A Case of Profusia


“Enough, my dear, is never enough”
- Oscar Wilde


            I bought an iPod years ago with a grand vision in mind, to get rid of every previous format and have my entire musical life on that tiny sliver of technology.  But as I started converting a few CDs I saw that vision fade like a dream on waking.  I suddenly understood that transferring all those disks and tapes and albums would take many lifetimes.  Not to mention the whole new world of iTunes to download.
            I also found that I could not quite bring myself to throw out the older stuff.  What if the iPod failed, what if it got lost, what if I was stranded in my living room with access only to my old stereo?
            So now in addition to all those audio tapes, CDs, and vinyl albums, I ended up with the iPod with all the new digital music.  Not to mention the radio, the stations on the Web, and the fifty cable music channels.
            I should have known that would happen.
            Audio tapes themselves did not allow me to throw out LPs; CDs did not replace the tapes; the iPod would not clean house either.  The iPad won't displace a thing.  And don’t get me started on movies with all our old VHS tapes, new DVDs, Netflix deliveries, hundreds of movie channels, and online streaming video.

            Our sense of comfort has not been wrecked simply by the speed of change.  The profusion of it is just as disorienting.  Unlike other revolutions, the digital one reaches into every cranny of our crammed lives, giving us more choices to make than ever before with all the attendant anxiety.  All this because the new never seems to replace the old but merely piles on top like so much gizmotic sediment.
            This struggle is not just taking place in my living room. 
            The question of how and whether new technologies supplant older ones and the proliferation of stuff in general affects investments worldwide, as well as our investment in progress.  The issue has been raised again between TV and the Web.  The right guess will determine the value of stock portfolios for years.  And yet, in the near future, it seems obvious to me which one will triumph.  I fact, I can guarantee my choice based on two principles of technology.

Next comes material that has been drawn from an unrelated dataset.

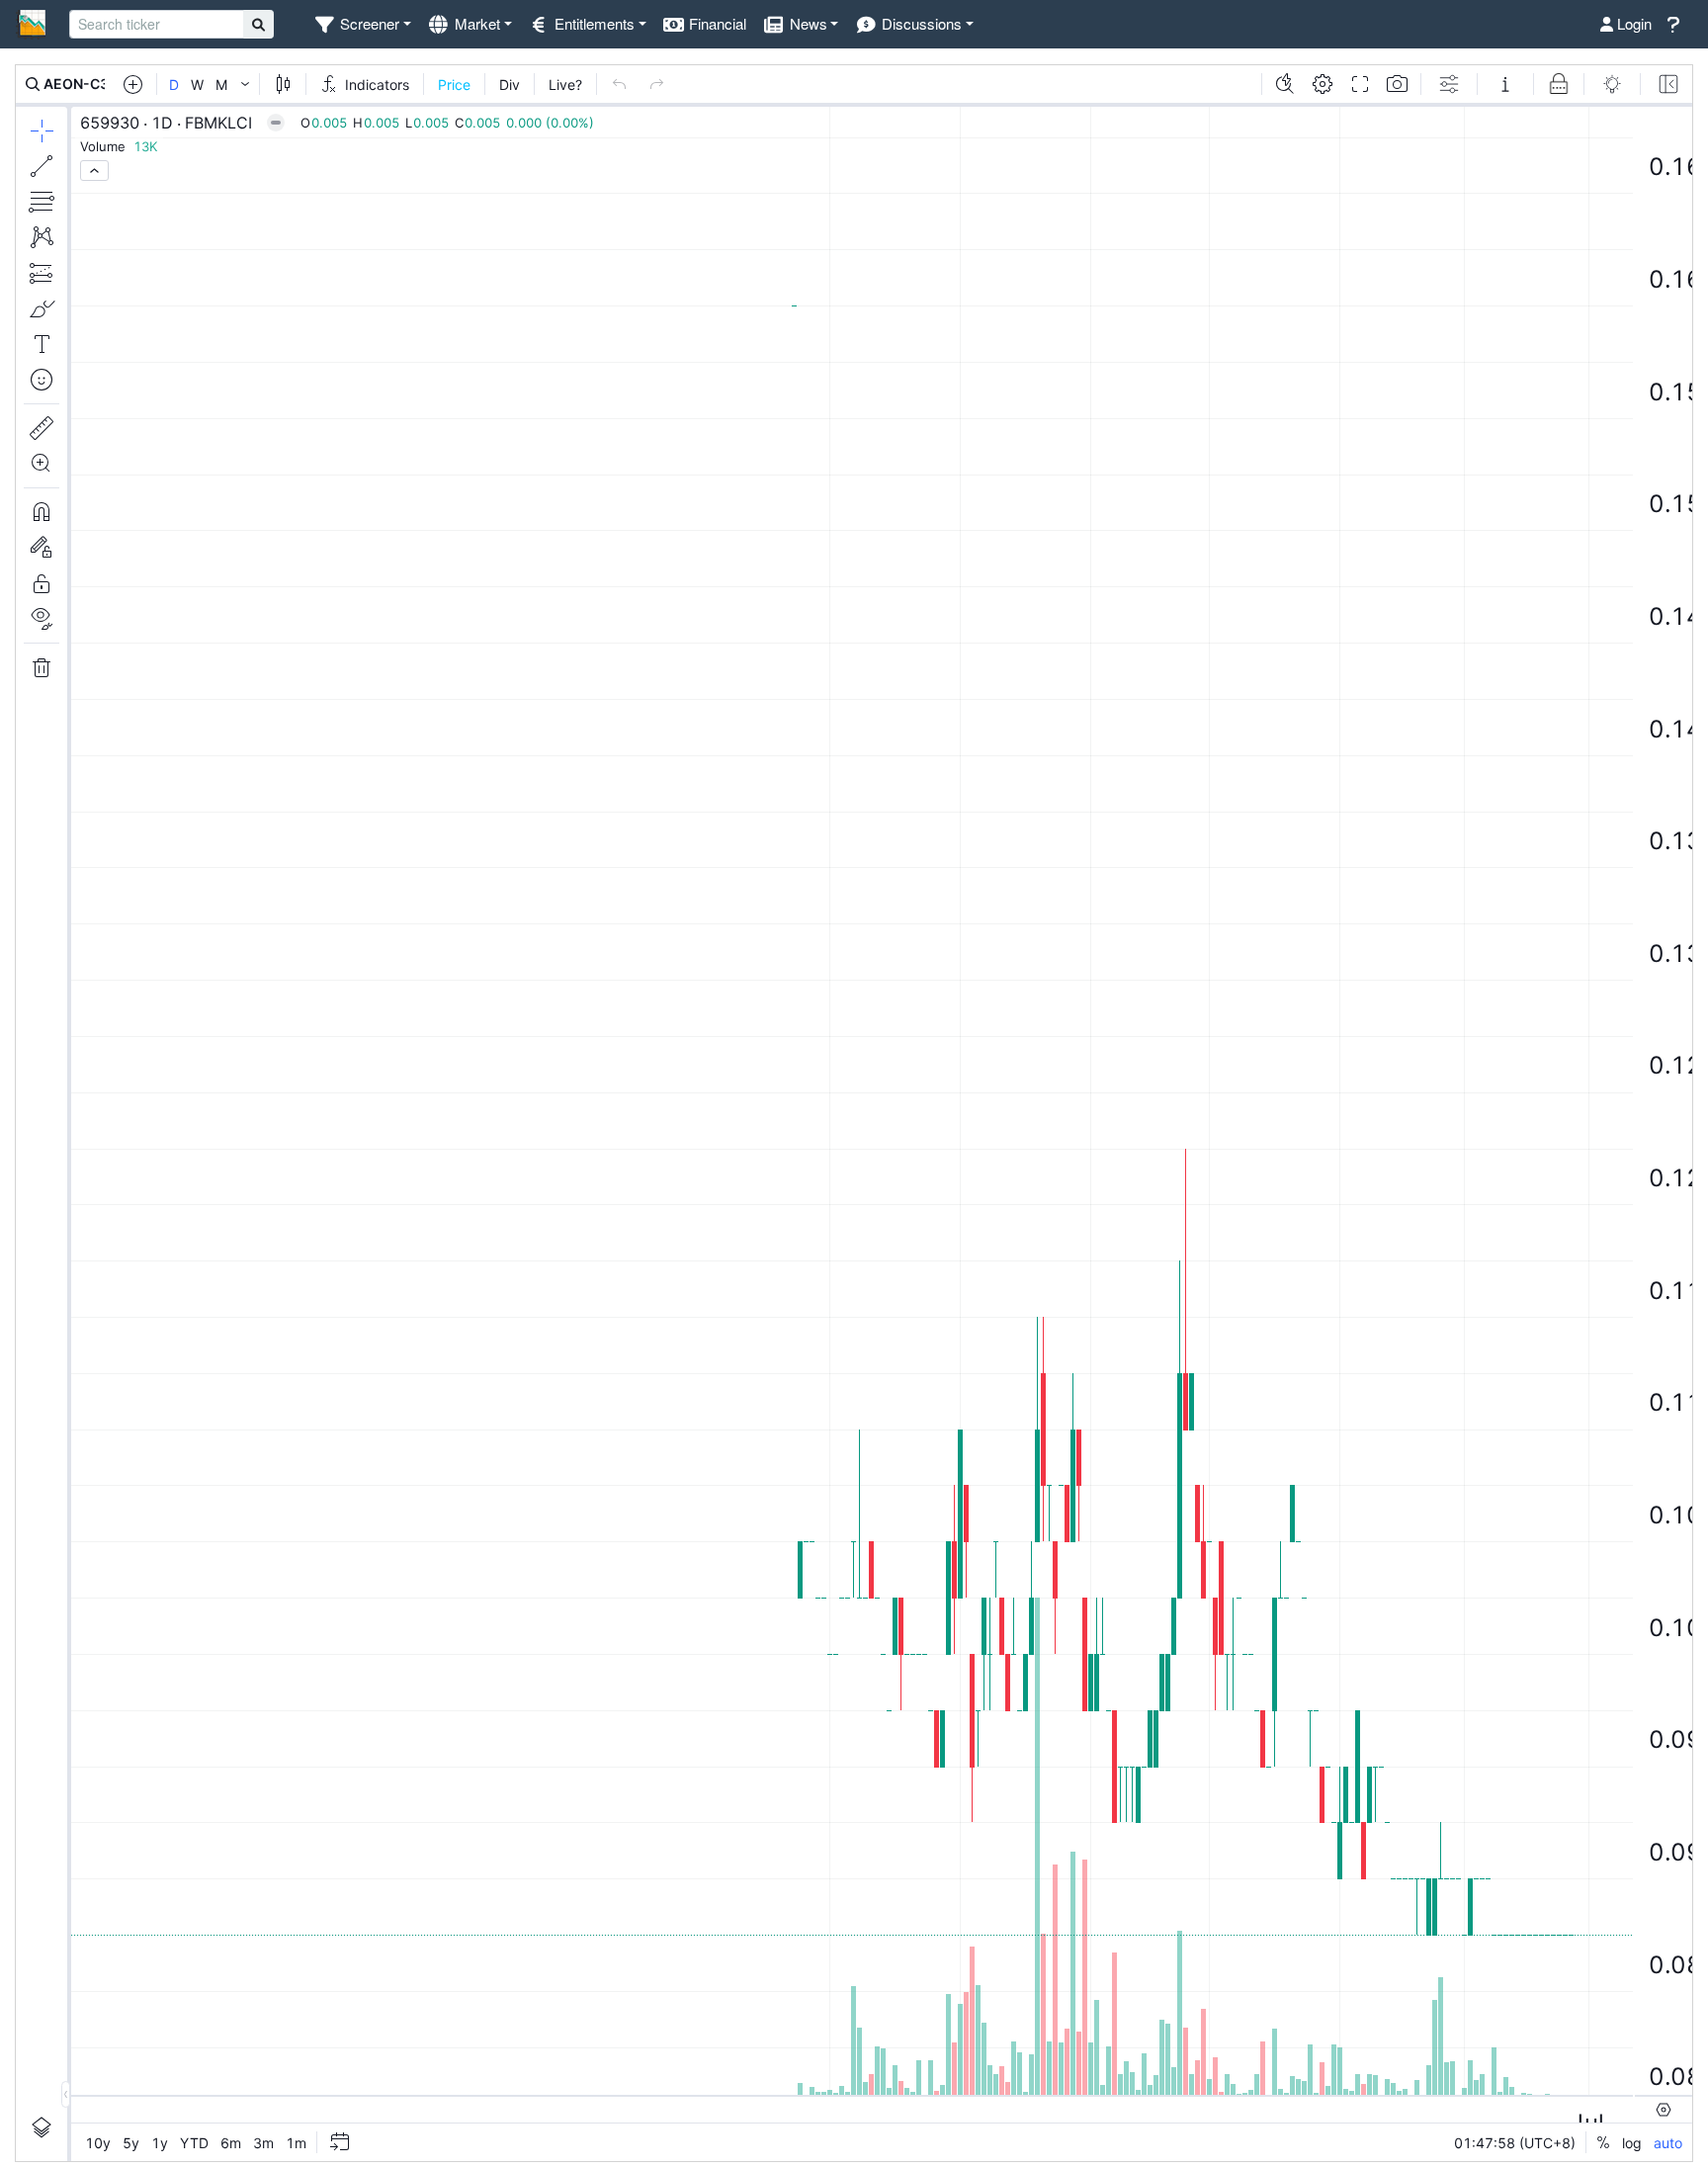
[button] (362, 24)
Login (1632, 23)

            The first is The Principle of Underlap. 
            All technological change goes through a redundant period in which the new co-exists with the old.  The telephone, for example, was in widespread use by the late 1880s but it did not immediately replace the telegraph which was invented forty years earlier.  In fact, telegraphy was still popular all the way to World War II because it offered something the phone could not…the delivered messages could be given directly to a person rather than to a machine.  In the same way, Polaroids did not replace 35mm film because the older technology had the edge in reproduction and flexibility.  Television and the motion pictures futurists were sure they would overwhelm have already co-existed for almost 60 years for a simple reason…every format has its strengths.  TV is one thing but there is nothing like going to the movies.  Typewriters lasted 20 years into the age of the word processor because you could fill out forms; mimeo machines underlapped the dry-copier by a decade.
            The second guideline for my prediction comes from The Principle of ReVision.  In an age of industrial capitalism, nothing is made once.  Every product is re-copied, re-branded, re-tooled, re-marketed.  This leads to a new consumer stress syndrome in reaction to how to choose, which to select, what to buy, which is better. 
            Chronic profusia.
            An inflammation of alternatives resulting in a rash of indecision. 

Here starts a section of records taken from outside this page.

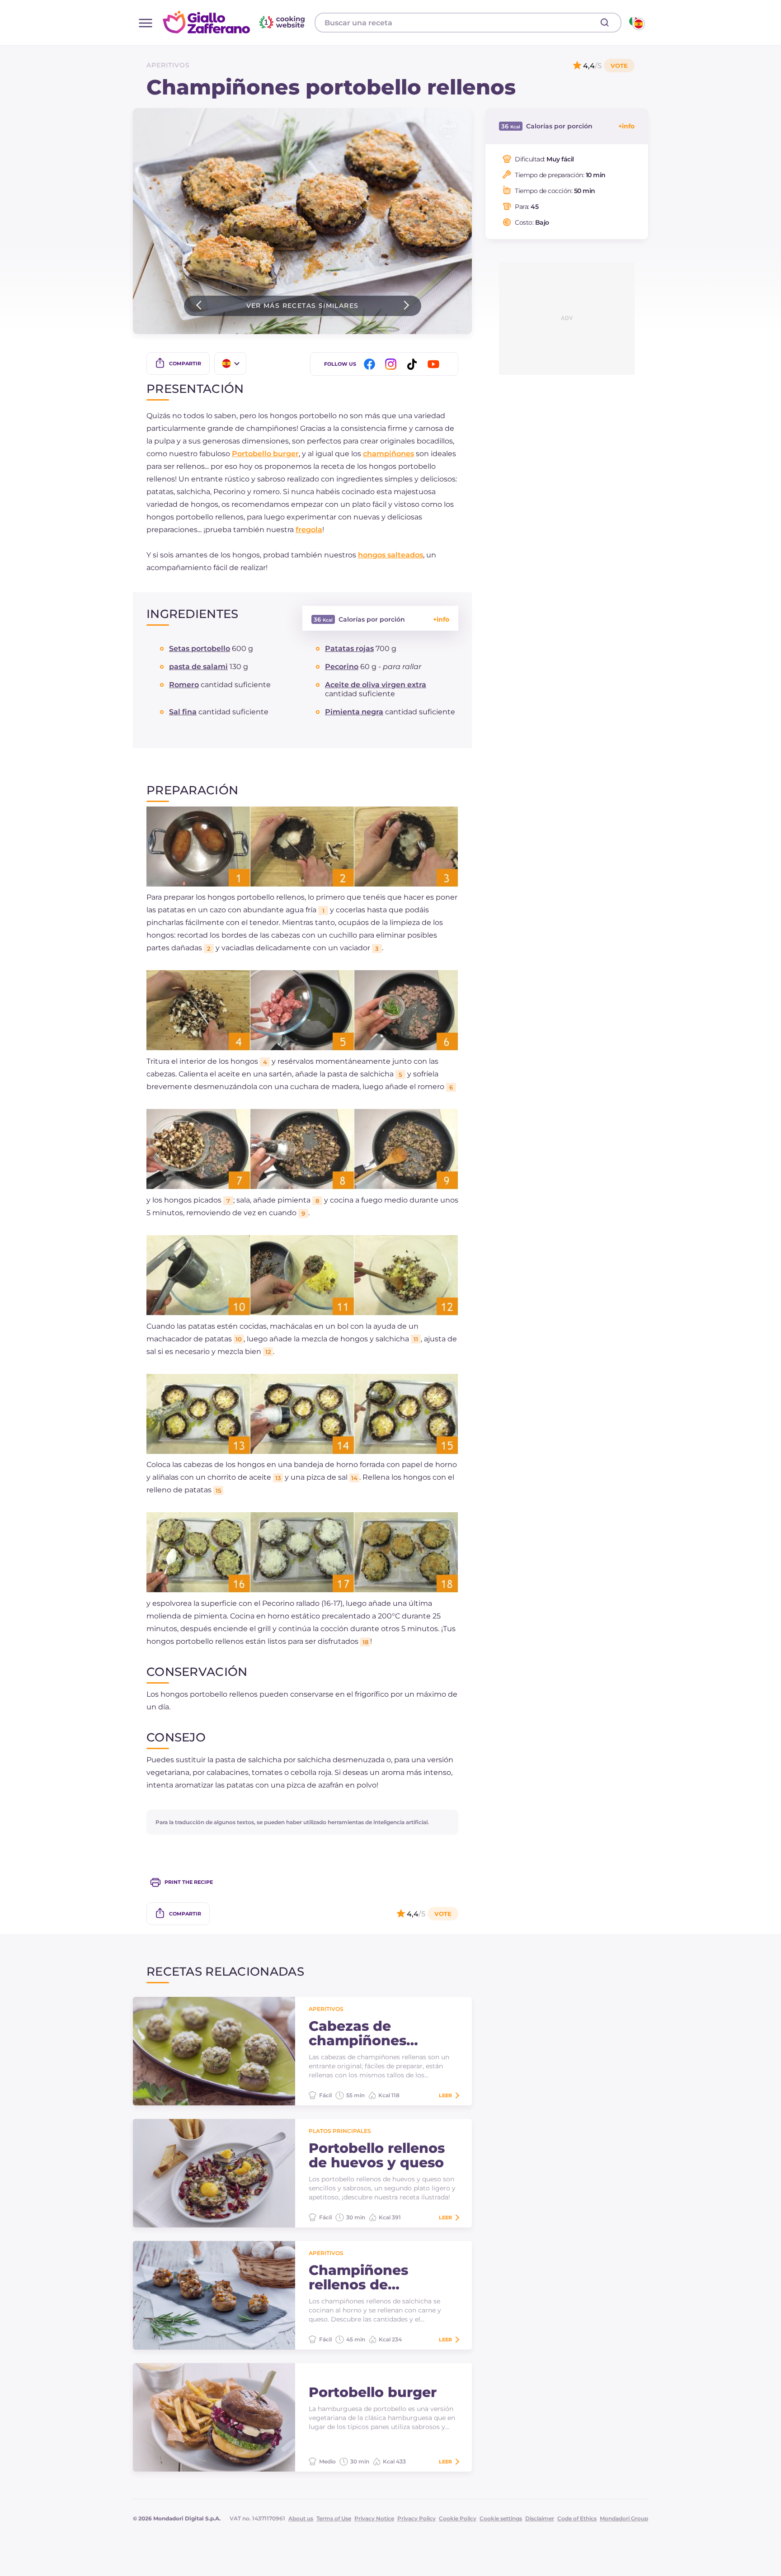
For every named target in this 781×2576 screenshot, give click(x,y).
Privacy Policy (416, 2518)
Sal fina (183, 712)
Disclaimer (539, 2518)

            I once saw an exhibit that displayed a hundred hammers starting with a rock, going through a doctor's reflex tester and a claw shop hammer all the way to a railroad mallet.  And I am sure they missed plenty.  The fact that each invention is only a partial solution for a temporary situation forces us to keep improving and remaking.  If any technode worked perfectly for all time on any one problem, it would never change.  Like the shark, the first stab would be the right one and there would be no need for further iterations.
            We are not sharks; we are techumans and so we keep adjusting to our adjustments and fill the world with stuff.
            In 1914, Henry Ford boasted that you could get his new-fangled Model T in any color as long as it was black.  Less than twenty months later, that one model was available in 9 colors.  By 1923 there were eighty different models of cars on the American market, every single one in a wide variety of colors.
            Today of course, profusia reigns across the Gizmos both physical and virtual.
            So which technology am I betting on between TV and the Web?  The answer is obvious...both.   Between Underlap and ReVision I am sure that everything will happen all at once for maximum profusia.
            And if I am right in my investments, I may even be able to afford all the new stuff I am going to need, cozy in the knowledge that nothing will get thrown out to make room for it.